[Provided material]
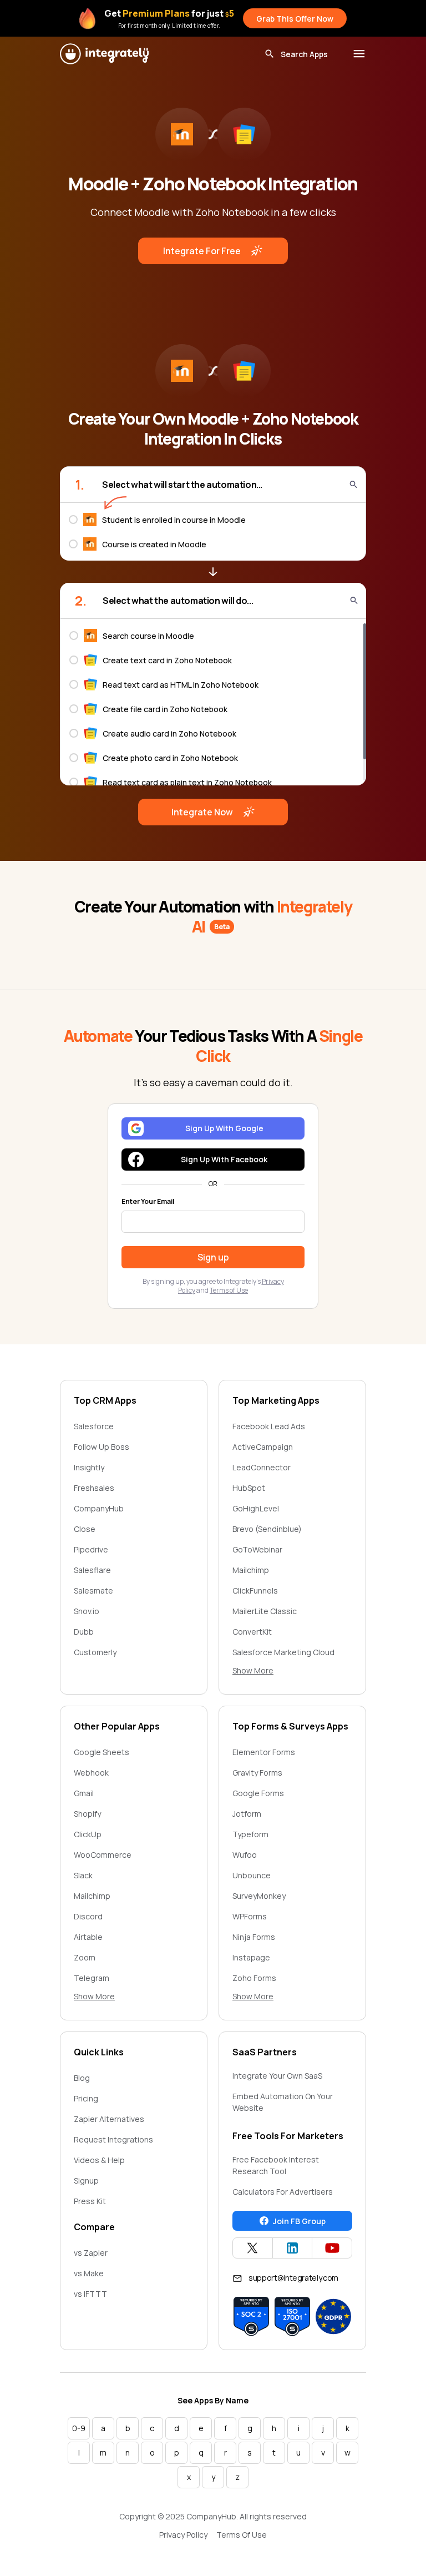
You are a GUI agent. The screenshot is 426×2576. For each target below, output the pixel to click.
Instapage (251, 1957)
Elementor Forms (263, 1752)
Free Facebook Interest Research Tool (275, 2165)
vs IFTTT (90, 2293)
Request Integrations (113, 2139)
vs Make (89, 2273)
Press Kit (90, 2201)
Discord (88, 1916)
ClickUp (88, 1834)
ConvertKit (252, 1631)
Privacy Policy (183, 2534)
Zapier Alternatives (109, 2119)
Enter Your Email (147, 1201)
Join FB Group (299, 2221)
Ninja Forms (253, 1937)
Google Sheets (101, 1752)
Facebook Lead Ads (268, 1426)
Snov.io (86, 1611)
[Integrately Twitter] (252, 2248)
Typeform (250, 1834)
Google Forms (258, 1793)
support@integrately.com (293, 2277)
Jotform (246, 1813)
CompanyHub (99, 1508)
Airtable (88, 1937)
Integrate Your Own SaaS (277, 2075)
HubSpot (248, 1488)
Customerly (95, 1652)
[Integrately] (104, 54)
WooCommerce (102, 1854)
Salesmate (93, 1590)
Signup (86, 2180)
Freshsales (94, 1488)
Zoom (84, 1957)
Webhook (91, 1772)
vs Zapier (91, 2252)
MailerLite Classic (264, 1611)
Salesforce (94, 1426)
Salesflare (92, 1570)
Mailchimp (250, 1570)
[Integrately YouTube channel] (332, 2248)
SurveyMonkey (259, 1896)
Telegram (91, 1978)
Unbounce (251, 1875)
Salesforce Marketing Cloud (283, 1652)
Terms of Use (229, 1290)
[/Provided material]
### [Exercise]
Beginning with the line containing "WooCommerce (102, 1854)" in the material above, copy every line exactly until you have copied the line containing "Unbounce (251, 1875)".

### [Solution to this problem]
WooCommerce (102, 1854)
Salesmate (93, 1590)
Signup (86, 2180)
Freshsales (94, 1488)
Zoom (84, 1957)
Webhook (91, 1772)
vs Zapier (91, 2252)
MailerLite Classic (264, 1611)
Salesforce (94, 1426)
Salesflare (92, 1570)
Mailchimp (250, 1570)
[Integrately YouTube channel] (332, 2248)
SurveyMonkey (259, 1896)
Telegram (91, 1978)
Unbounce (251, 1875)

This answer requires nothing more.